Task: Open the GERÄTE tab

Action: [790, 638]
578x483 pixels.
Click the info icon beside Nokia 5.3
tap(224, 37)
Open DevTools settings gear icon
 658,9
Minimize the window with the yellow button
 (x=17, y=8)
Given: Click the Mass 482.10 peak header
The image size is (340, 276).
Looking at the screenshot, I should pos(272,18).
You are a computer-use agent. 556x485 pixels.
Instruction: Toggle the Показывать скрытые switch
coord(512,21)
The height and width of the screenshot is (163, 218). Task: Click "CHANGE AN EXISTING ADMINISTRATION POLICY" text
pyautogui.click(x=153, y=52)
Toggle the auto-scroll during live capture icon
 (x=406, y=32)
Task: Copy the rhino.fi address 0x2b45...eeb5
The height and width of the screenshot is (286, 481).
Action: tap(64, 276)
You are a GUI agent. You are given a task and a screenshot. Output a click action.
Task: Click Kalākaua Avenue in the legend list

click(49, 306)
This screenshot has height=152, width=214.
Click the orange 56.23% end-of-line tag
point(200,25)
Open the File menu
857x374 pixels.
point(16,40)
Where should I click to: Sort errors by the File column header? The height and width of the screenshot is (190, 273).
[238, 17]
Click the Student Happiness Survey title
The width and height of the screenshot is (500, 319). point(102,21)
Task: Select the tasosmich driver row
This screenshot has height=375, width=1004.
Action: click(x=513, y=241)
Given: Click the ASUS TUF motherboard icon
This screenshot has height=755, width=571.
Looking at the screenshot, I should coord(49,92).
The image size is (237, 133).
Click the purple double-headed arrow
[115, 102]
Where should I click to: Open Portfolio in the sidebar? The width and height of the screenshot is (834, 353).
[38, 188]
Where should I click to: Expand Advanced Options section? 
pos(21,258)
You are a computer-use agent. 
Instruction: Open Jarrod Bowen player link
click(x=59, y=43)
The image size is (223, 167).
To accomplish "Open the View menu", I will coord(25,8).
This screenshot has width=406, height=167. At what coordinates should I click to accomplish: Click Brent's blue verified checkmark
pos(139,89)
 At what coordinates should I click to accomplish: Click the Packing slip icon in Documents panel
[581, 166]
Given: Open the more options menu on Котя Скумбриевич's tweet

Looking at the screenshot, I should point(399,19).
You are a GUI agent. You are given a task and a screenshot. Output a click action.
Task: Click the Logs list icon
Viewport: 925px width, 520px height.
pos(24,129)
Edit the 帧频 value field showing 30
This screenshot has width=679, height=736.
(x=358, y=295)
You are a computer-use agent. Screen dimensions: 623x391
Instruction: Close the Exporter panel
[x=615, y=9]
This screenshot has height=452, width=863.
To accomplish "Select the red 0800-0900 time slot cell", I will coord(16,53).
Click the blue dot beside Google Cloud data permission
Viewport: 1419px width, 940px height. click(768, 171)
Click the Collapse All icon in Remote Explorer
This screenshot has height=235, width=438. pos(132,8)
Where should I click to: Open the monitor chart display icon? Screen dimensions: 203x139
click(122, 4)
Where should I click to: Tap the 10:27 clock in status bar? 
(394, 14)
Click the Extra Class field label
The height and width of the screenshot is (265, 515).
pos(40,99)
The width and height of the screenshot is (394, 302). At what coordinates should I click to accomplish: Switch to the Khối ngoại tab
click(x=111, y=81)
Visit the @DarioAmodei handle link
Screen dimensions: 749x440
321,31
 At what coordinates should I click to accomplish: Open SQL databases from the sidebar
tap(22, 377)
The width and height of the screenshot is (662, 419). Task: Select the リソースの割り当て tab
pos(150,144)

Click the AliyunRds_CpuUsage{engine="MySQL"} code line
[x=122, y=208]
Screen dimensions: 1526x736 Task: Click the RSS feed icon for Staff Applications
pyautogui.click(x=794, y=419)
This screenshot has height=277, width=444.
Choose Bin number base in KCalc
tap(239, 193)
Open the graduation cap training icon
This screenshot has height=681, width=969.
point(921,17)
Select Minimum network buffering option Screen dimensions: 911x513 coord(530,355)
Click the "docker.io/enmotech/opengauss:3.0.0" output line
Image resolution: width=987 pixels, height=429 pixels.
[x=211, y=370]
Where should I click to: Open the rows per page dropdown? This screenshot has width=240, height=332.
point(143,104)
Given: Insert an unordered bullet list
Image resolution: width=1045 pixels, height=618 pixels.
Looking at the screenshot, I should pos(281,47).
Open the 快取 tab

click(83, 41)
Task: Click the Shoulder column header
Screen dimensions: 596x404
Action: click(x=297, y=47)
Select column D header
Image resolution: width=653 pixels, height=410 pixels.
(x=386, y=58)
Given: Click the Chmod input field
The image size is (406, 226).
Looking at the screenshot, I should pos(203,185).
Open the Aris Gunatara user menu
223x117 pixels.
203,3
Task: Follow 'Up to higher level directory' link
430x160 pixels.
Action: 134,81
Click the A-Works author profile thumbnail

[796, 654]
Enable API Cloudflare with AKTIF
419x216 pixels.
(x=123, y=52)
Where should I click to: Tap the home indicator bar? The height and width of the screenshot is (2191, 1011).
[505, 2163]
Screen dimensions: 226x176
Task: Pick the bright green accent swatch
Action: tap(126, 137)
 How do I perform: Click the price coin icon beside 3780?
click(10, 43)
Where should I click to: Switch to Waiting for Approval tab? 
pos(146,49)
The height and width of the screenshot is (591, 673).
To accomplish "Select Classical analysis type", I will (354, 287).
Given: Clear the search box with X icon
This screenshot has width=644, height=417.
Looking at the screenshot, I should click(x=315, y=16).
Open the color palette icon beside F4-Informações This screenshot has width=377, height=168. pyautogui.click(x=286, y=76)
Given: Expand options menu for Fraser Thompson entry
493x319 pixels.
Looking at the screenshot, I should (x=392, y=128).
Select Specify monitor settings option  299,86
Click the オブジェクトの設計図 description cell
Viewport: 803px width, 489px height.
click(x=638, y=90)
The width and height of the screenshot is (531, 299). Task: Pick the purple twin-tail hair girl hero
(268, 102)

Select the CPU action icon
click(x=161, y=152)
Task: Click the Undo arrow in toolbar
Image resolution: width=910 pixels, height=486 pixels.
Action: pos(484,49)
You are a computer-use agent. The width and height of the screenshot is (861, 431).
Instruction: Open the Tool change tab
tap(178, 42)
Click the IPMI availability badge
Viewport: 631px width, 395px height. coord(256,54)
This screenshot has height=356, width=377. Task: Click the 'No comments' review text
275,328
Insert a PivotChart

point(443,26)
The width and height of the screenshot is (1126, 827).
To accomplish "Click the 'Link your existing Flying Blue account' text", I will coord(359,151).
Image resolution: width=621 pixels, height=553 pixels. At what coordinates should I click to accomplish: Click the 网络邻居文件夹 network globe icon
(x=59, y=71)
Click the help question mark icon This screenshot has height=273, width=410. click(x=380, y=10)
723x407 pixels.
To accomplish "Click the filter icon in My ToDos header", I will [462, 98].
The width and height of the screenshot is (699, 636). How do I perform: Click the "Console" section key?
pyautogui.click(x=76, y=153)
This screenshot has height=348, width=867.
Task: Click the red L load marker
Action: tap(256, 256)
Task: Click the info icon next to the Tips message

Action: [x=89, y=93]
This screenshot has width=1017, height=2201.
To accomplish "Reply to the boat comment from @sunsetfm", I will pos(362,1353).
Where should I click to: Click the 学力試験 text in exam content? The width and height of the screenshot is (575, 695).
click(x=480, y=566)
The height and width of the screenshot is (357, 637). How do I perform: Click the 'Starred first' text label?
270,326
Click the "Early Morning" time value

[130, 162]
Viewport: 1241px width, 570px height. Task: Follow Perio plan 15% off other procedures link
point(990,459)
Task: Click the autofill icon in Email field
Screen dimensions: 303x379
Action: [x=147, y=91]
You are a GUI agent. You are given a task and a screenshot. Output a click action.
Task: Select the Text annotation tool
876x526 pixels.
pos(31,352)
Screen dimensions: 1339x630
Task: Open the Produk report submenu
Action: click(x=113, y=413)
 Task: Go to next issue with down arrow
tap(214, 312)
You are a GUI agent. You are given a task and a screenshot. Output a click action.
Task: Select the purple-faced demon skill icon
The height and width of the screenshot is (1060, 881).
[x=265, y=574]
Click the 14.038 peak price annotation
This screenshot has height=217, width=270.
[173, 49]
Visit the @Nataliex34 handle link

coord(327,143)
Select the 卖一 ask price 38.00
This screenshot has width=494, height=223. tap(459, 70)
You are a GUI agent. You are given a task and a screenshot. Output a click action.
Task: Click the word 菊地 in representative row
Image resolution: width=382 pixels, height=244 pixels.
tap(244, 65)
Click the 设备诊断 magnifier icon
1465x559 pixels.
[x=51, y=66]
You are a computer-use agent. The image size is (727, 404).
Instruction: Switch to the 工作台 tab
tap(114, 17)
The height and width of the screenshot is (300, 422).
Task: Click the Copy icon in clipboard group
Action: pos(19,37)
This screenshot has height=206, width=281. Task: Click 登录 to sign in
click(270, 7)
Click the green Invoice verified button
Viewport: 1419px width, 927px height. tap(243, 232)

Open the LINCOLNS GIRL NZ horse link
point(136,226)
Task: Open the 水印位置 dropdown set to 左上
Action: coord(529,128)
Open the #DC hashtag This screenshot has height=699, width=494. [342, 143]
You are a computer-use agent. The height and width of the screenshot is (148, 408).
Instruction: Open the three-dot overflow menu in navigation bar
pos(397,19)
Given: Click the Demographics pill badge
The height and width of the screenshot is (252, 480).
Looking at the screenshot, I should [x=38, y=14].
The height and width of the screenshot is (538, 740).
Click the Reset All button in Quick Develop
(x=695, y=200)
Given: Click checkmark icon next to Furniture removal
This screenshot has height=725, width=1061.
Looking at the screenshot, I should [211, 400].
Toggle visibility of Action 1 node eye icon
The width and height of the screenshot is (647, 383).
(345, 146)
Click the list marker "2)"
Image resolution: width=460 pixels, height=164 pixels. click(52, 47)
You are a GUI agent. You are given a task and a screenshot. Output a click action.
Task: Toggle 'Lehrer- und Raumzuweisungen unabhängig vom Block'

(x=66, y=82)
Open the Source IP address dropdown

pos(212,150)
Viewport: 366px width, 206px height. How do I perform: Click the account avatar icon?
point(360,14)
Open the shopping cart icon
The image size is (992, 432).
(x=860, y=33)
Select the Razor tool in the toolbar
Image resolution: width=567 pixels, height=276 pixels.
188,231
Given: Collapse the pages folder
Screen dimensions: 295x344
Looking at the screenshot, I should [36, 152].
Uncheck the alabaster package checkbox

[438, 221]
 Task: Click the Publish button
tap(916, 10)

☆ ☆ ☆

● **Your task**
If a line in the entries above has the word "computer", copy it.

● **Solution**
You are a computer-use agent. 556x485 pixels.
You are a computer-use agent. 
You are a computer-use agent. Screen dimensions: 623x391
You are a computer-use agent. The width and height of the screenshot is (861, 431).
You are a computer-use agent. The image size is (727, 404).
You are a computer-use agent. The height and width of the screenshot is (148, 408).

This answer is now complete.